(Collected data entries)
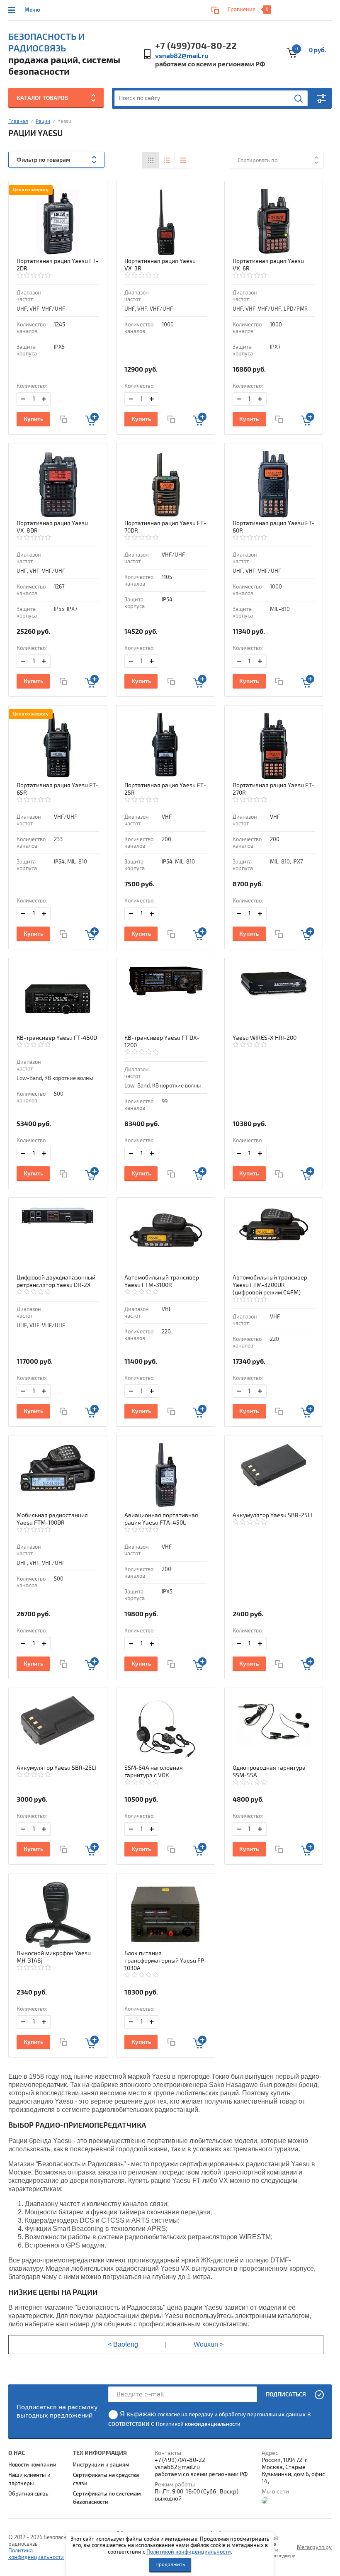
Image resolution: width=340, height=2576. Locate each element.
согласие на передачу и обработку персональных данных (232, 2414)
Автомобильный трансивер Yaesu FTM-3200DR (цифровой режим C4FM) (270, 1285)
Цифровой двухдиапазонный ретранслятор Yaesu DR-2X (56, 1281)
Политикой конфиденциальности (188, 2552)
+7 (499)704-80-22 (196, 46)
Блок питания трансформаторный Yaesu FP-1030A (165, 1961)
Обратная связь (28, 2494)
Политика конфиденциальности (36, 2554)
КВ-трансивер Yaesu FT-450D (57, 1037)
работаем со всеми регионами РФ (210, 64)
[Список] (167, 160)
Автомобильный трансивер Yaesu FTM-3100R (161, 1281)
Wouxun (206, 2344)
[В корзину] (92, 419)
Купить (33, 419)
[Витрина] (151, 160)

:: WORK TASK ::
The reply should hold every line of the records unchanged and no pictures.

:: SOLVED EXERCISE ::
Image resolution: width=340, height=2576. Locate each element.
согласие на передачу и обработку персональных данных (232, 2414)
Автомобильный трансивер Yaesu FTM-3200DR (цифровой режим C4FM) (270, 1285)
Цифровой двухдиапазонный ретранслятор Yaesu DR-2X (56, 1281)
Политикой конфиденциальности (188, 2552)
+7 (499)704-80-22 (196, 46)
Блок питания трансформаторный Yaesu FP-1030A (165, 1961)
Обратная связь (28, 2494)
Политика конфиденциальности (36, 2554)
КВ-трансивер Yaesu FT-450D (57, 1037)
работаем со всеми регионами РФ (210, 64)
[Список] (167, 160)
Автомобильный трансивер Yaesu FTM-3100R (161, 1281)
Wouxun (206, 2344)
[В корзину] (92, 419)
Купить (33, 419)
[Витрина] (151, 160)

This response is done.